Der größte Angriff auf die ohnehin nur relative Unabhängigkeit des Bundestags ist das neue Wahlgesetz, das hoffentlich ebenfalls vom höchsten Gericht gestoppt wird. Die Reduzierung des Anteils direkt gewählter Abgeordneter zugunsten der von Parteigremien vorgewählten Listenplätze würde den Bundestag noch zahnloser machen und die Demokratie weiter schwächen. Im Übrigen ist es auch ein unhaltbarer Zustand, dass immer mehr Abgeordnete als parlamentarische Staatssekretäre und Regierungsbeauftragte gut dotierte Jobs in der Administration erhalten. Grundsätzlich sollte sich kein Regierungsmitglied als Abgeordneter selbst kontrollieren dürfen. Die Gewaltenteilung zwischen Exekutive und Legislative steht mehr oder weniger nur auf dem Papier. Ohnehin sind die Abgeordneten nur auf dem Papier lediglich ihrem Gewissen unterworfen.

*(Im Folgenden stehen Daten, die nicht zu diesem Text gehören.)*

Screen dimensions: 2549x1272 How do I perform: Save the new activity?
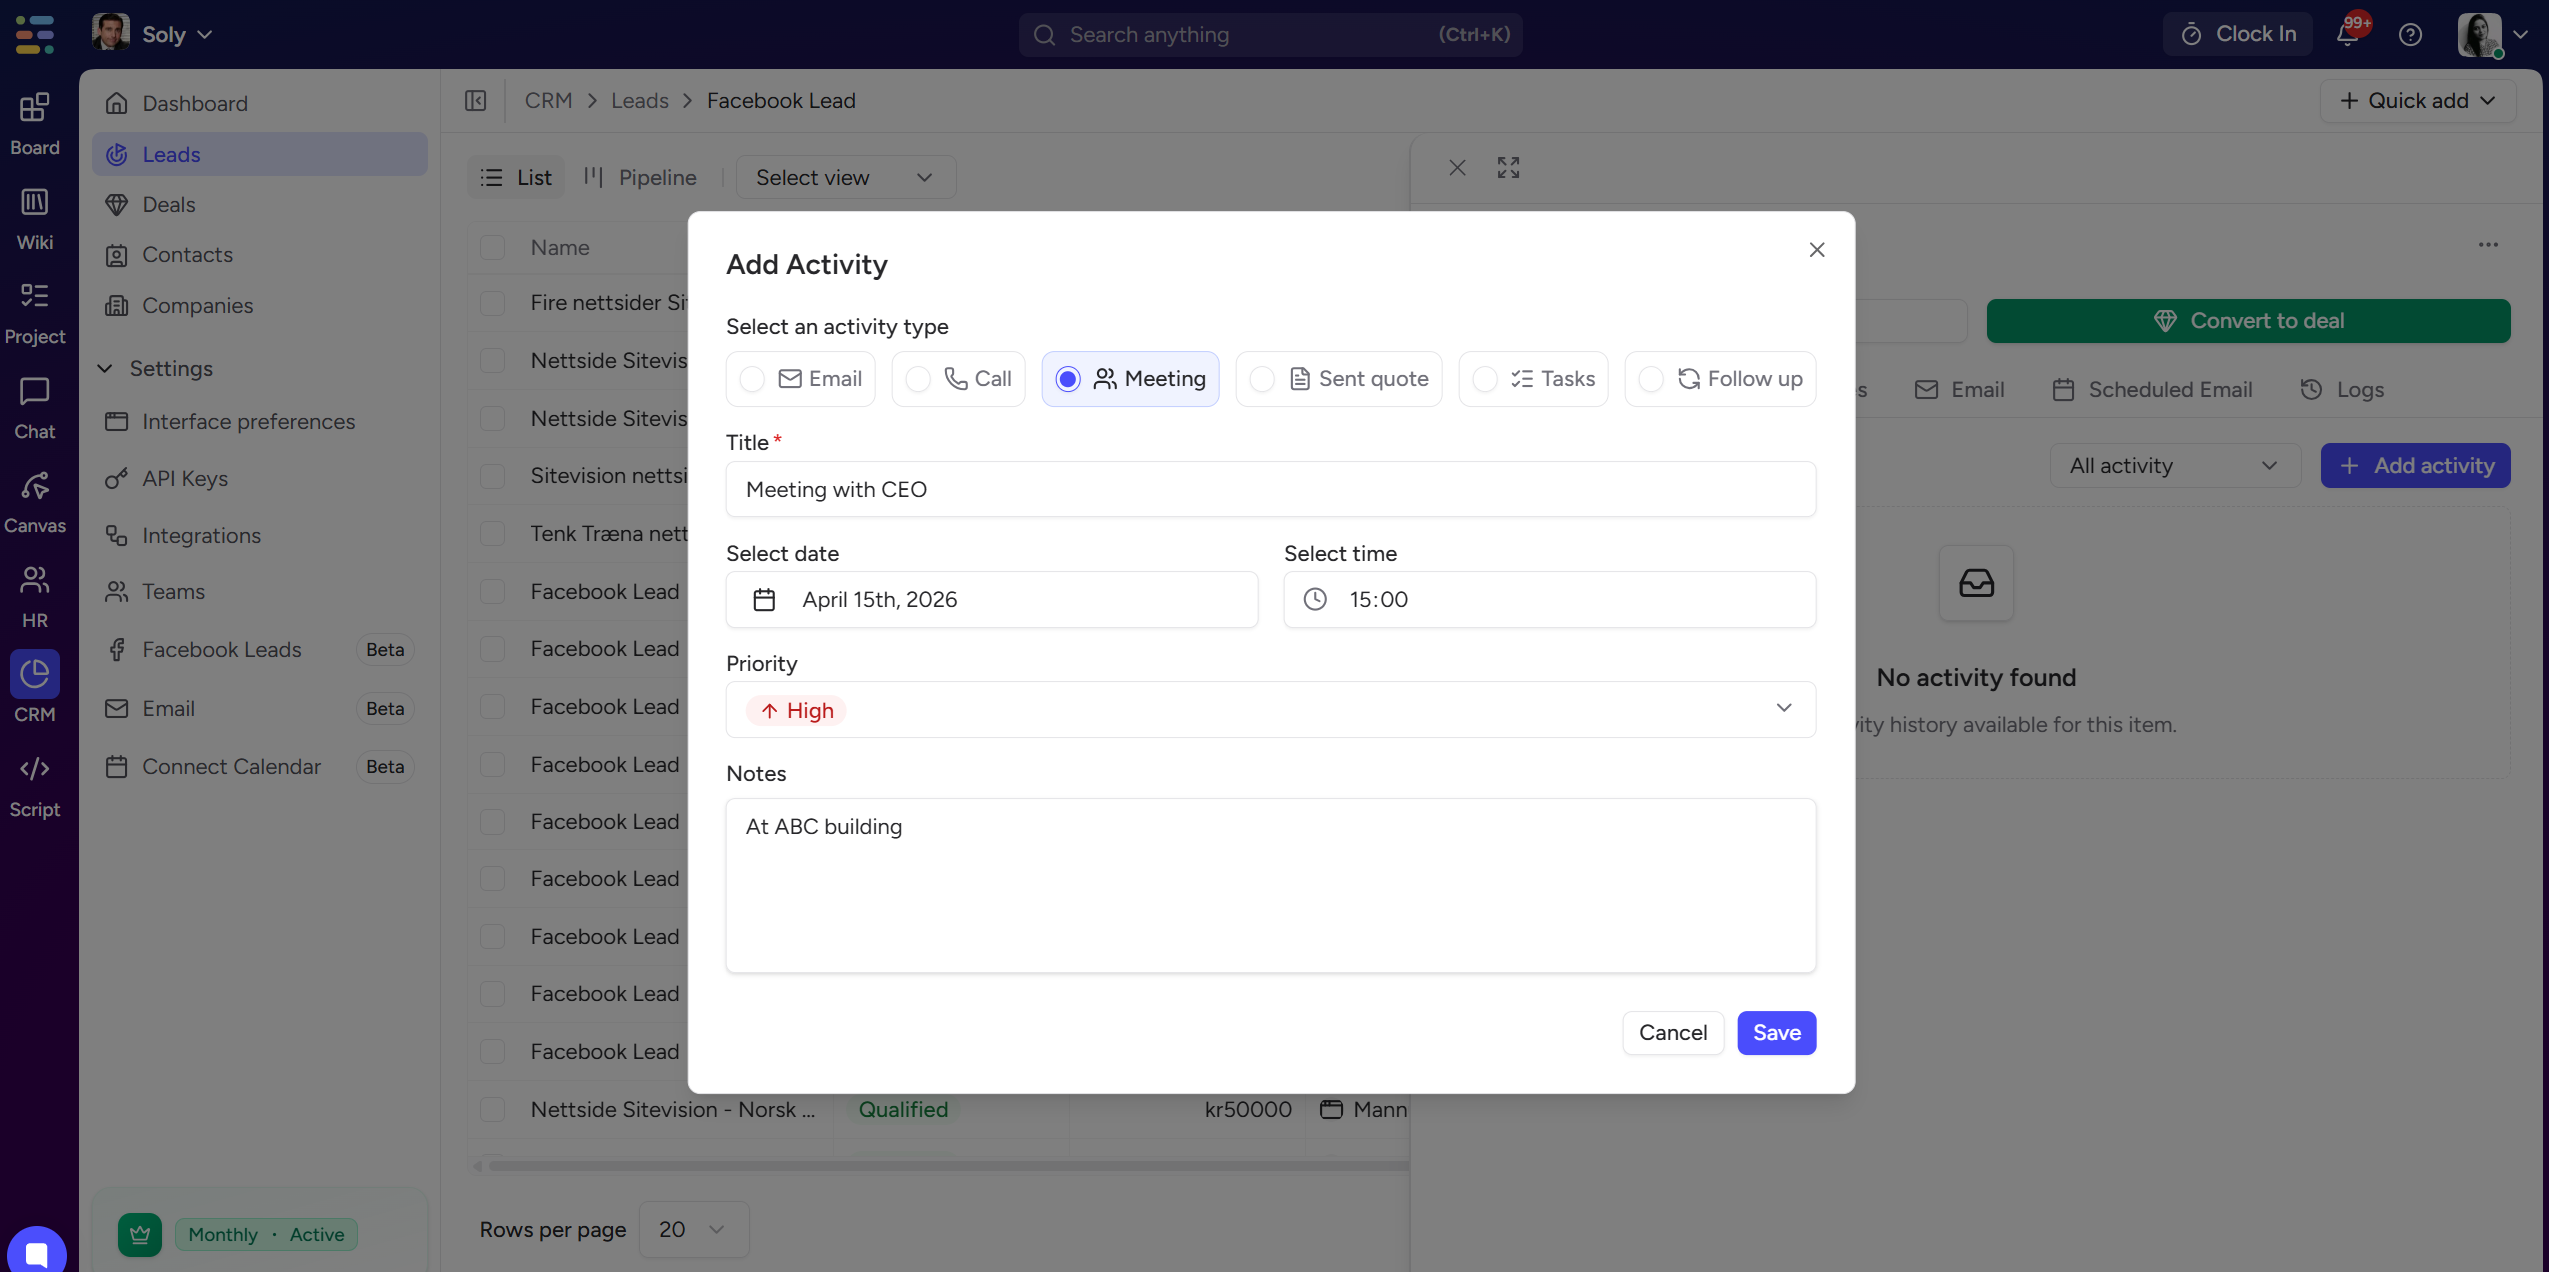click(1776, 1033)
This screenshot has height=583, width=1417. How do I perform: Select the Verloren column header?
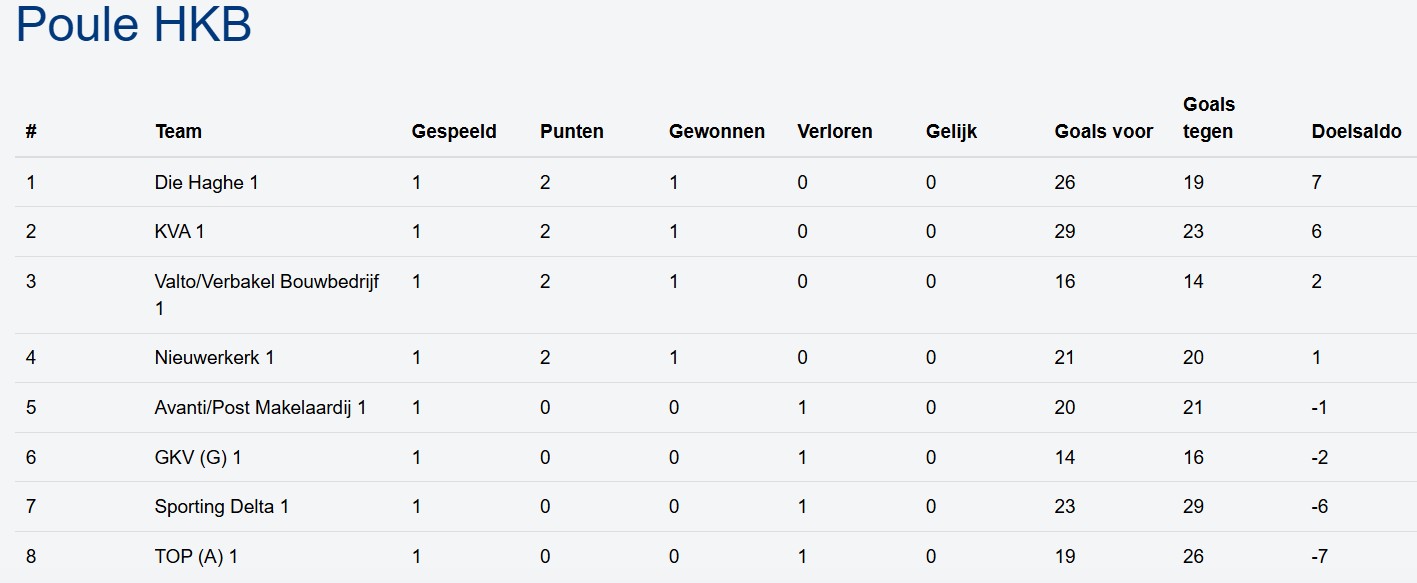point(834,131)
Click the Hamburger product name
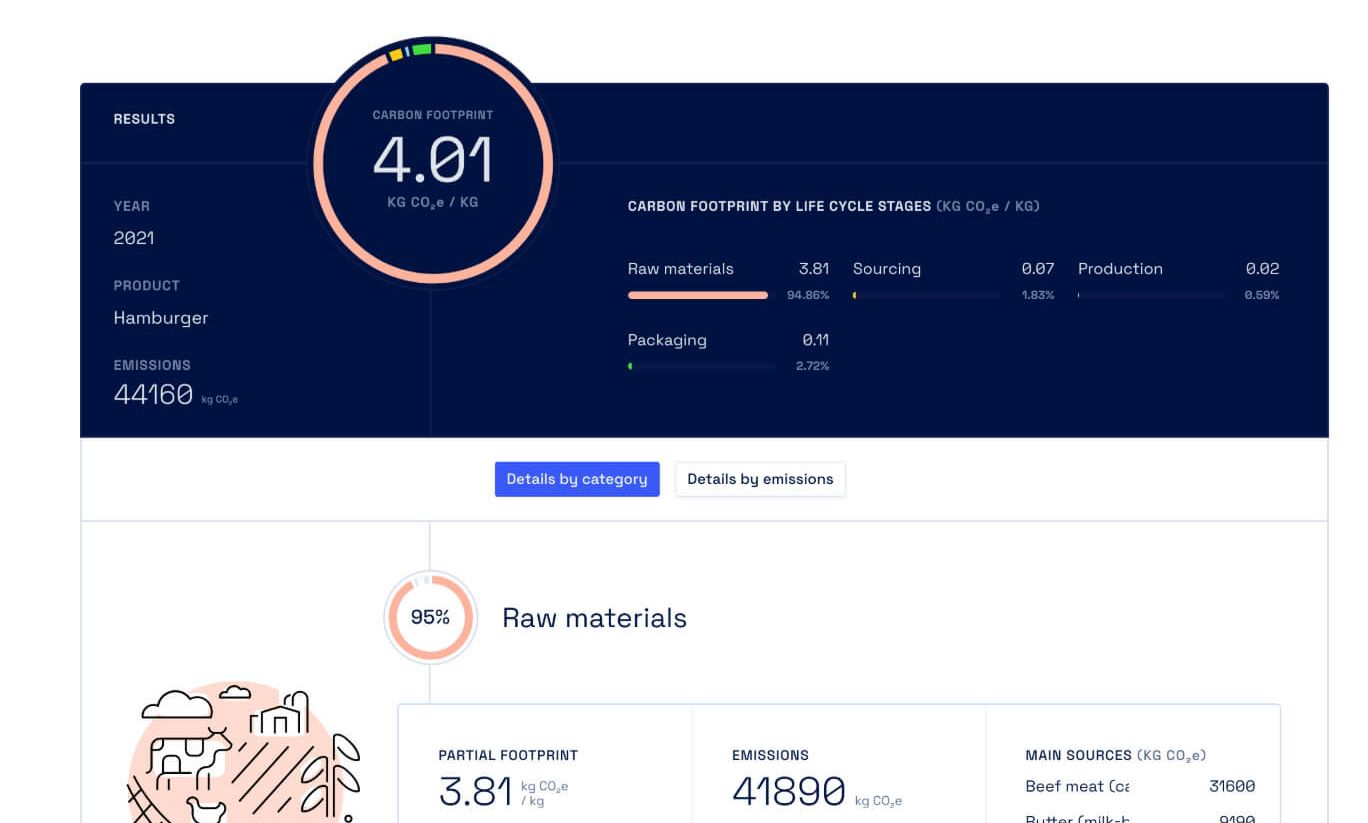The width and height of the screenshot is (1368, 823). click(x=162, y=318)
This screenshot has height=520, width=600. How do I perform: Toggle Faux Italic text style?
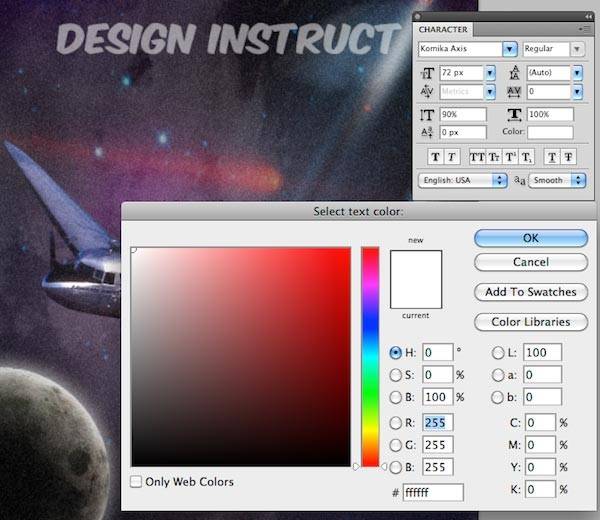tap(450, 156)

De facto sind es weisungsgebundene Mitarbeiter ihrer Parteien.

V.

Die Herzkammer der Demokratie bedarf einer Therapie. Sie benötigt ein anderes Selbstverständnis, weniger Fraktionszwang und mehr Unabhängigkeit der einzelnen Abgeordneten. Die repräsentative Demokratie wird von innen heraus geschwächt. Das Parlament kommt seinen Pflichten ungenügend nach. Am Pranger aber stehen andere. Wer das undemokratische Gebaren der Ampelkoalition kritisiert, dem wird vom politischen Mainstream schnell unterstellt, die Demokratie zu verachten. Haltet den Dieb! Das ist infam. Hubert Aiwangers viel gescholtener Satz, das Volk müsse sich die „Demokratie zurückholen“, erfährt durch das Karlsruher Gericht aber nur seine Bestätigung.